#### [What to work on]
Can you render the records, from the start through the line containing "click(1312, 209)", as a JSON list of strings with one string per line, skipping blank lines and including nothing past that point?

Items from a data source
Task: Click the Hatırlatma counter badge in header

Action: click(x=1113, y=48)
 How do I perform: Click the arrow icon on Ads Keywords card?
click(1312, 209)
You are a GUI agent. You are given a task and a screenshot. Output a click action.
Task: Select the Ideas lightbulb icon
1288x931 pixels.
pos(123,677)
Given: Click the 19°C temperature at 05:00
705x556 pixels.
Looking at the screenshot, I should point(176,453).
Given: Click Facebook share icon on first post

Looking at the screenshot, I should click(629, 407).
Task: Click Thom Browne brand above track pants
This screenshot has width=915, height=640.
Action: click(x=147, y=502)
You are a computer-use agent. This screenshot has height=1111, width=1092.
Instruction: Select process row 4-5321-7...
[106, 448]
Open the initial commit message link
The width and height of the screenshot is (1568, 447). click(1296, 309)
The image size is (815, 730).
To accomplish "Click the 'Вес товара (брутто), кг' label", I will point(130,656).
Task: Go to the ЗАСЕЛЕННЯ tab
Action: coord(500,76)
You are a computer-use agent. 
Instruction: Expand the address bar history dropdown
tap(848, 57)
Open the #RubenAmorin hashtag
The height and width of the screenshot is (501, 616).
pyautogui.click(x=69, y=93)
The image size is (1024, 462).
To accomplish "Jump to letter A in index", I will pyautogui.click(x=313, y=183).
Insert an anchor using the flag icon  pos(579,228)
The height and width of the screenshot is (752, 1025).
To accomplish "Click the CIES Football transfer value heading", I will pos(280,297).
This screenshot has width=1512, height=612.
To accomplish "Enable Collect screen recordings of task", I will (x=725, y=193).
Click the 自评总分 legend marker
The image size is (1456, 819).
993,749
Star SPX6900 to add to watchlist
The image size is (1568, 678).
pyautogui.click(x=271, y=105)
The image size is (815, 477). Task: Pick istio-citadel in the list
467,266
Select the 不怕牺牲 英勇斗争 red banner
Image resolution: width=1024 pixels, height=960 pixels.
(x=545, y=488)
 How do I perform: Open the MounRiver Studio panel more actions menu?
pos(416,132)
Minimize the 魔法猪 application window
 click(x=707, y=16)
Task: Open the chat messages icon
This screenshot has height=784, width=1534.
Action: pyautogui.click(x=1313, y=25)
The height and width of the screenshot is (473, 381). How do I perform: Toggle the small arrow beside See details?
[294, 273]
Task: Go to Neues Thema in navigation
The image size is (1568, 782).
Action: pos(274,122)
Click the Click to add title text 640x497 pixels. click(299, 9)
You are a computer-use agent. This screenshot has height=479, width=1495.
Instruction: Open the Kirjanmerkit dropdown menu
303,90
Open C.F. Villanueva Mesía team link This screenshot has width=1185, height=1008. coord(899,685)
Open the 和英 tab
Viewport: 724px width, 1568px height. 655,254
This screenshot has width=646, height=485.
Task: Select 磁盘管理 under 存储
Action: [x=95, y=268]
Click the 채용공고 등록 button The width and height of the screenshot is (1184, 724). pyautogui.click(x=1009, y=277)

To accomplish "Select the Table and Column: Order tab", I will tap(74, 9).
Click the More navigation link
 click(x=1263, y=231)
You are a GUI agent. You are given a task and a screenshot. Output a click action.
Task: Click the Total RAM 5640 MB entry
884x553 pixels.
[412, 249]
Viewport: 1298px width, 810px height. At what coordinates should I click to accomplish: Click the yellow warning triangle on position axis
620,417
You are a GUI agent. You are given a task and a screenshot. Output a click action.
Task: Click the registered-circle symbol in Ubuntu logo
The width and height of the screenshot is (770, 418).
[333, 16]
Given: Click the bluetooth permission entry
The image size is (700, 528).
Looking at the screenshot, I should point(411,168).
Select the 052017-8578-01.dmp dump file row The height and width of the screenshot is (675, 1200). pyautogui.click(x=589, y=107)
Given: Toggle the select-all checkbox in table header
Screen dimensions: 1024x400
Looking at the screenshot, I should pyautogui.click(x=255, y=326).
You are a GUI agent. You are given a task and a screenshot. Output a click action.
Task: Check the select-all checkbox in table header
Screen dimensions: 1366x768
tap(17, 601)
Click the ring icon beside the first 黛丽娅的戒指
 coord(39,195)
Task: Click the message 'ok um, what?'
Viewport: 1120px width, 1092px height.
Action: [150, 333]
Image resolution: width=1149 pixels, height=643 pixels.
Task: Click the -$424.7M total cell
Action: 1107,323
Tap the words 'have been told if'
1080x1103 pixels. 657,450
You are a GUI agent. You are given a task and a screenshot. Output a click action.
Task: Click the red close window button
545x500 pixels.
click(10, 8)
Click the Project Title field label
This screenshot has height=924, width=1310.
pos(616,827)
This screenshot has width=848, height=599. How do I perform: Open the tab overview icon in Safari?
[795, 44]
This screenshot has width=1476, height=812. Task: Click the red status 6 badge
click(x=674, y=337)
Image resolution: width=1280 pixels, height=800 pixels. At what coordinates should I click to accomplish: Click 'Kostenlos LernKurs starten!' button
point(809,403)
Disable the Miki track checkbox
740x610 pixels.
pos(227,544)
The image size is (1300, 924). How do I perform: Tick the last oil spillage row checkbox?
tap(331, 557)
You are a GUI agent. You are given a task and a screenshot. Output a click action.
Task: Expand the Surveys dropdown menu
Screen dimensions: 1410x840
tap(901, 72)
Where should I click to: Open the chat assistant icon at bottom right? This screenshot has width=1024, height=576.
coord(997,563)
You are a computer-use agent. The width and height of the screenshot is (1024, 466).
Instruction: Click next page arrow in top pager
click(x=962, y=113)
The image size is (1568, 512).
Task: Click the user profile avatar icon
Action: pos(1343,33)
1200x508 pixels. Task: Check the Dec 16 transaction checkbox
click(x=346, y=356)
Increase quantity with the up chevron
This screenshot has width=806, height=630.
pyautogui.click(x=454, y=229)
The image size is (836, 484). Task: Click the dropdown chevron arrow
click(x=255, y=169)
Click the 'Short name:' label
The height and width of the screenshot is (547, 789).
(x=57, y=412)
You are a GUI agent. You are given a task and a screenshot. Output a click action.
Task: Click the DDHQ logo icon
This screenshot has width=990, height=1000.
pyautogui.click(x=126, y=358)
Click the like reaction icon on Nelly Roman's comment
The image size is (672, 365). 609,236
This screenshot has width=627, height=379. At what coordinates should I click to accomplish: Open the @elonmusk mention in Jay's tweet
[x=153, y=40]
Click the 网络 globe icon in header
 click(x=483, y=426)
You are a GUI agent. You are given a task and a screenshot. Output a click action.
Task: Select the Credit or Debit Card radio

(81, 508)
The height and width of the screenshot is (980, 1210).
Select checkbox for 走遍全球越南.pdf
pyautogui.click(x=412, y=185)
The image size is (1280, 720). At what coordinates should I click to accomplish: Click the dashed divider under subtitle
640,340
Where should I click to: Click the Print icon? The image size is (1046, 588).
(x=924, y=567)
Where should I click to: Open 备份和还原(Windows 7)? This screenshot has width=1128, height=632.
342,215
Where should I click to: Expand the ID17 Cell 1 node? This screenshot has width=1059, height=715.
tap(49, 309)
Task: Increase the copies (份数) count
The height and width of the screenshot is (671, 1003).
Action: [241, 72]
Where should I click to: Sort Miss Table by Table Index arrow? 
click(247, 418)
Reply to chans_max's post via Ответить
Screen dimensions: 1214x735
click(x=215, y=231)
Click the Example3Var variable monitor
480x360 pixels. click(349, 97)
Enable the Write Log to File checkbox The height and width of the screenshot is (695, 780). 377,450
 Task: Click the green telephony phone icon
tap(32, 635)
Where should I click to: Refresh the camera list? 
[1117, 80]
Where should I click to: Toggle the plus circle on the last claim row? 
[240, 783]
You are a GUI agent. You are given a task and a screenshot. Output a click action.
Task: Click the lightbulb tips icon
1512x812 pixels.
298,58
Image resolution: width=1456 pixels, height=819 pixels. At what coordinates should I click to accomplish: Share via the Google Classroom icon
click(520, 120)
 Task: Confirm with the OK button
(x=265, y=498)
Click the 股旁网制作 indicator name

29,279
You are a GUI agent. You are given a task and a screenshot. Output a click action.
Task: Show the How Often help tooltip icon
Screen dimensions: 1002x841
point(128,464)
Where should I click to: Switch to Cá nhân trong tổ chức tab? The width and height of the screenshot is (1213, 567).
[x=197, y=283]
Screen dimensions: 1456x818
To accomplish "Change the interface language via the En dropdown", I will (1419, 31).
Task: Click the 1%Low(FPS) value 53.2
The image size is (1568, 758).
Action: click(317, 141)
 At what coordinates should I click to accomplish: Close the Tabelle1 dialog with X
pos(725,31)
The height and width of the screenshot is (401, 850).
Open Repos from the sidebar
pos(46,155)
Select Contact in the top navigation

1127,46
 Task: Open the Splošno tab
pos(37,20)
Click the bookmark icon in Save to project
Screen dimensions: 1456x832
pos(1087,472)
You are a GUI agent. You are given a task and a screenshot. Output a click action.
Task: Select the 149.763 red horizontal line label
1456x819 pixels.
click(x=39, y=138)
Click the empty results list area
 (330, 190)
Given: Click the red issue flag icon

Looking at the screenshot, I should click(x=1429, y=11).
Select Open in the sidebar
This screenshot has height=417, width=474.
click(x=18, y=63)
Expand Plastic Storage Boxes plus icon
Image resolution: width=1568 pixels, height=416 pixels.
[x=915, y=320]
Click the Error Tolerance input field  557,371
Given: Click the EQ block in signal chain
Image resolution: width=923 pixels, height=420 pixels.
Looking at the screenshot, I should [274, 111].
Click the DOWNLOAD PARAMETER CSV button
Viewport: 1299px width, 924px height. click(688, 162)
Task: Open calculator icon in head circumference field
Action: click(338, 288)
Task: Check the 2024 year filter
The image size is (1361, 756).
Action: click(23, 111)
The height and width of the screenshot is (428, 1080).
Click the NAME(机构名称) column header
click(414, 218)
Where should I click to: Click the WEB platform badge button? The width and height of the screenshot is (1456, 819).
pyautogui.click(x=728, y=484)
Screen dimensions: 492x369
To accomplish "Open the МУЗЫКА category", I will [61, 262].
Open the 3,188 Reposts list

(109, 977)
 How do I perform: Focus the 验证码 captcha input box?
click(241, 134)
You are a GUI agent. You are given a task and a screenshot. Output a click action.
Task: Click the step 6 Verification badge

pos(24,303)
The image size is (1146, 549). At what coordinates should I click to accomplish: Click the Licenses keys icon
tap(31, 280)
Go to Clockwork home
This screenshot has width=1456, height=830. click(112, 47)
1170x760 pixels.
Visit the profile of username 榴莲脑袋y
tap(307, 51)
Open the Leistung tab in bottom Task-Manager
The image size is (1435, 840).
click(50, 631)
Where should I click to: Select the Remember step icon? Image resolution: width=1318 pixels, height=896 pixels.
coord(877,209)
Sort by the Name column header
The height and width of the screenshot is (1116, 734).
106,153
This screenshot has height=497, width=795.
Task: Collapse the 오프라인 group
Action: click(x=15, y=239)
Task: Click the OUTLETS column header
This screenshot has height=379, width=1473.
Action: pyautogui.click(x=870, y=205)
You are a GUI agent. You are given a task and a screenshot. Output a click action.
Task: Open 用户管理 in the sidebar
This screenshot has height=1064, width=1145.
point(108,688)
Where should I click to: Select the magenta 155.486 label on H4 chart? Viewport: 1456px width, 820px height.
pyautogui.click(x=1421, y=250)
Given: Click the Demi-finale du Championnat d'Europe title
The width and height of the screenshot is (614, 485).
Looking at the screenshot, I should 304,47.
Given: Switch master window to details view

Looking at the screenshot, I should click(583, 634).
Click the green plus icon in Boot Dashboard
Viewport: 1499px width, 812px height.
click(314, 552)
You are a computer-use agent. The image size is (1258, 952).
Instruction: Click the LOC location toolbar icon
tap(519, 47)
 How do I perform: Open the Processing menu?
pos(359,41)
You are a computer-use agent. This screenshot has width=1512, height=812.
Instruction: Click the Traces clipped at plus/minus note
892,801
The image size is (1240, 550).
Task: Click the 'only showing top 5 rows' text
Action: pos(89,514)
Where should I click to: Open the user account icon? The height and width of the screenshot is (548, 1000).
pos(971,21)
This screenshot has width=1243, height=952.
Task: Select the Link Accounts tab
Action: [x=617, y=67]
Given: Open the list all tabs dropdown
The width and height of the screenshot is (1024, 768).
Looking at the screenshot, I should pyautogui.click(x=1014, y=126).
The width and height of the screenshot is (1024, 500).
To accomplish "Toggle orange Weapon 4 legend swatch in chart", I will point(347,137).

#### [Solution below]
[
  "Task: Click the Hatırlatma counter badge in header",
  "Action: click(x=1113, y=48)",
  " How do I perform: Click the arrow icon on Ads Keywords card?",
  "click(1312, 209)"
]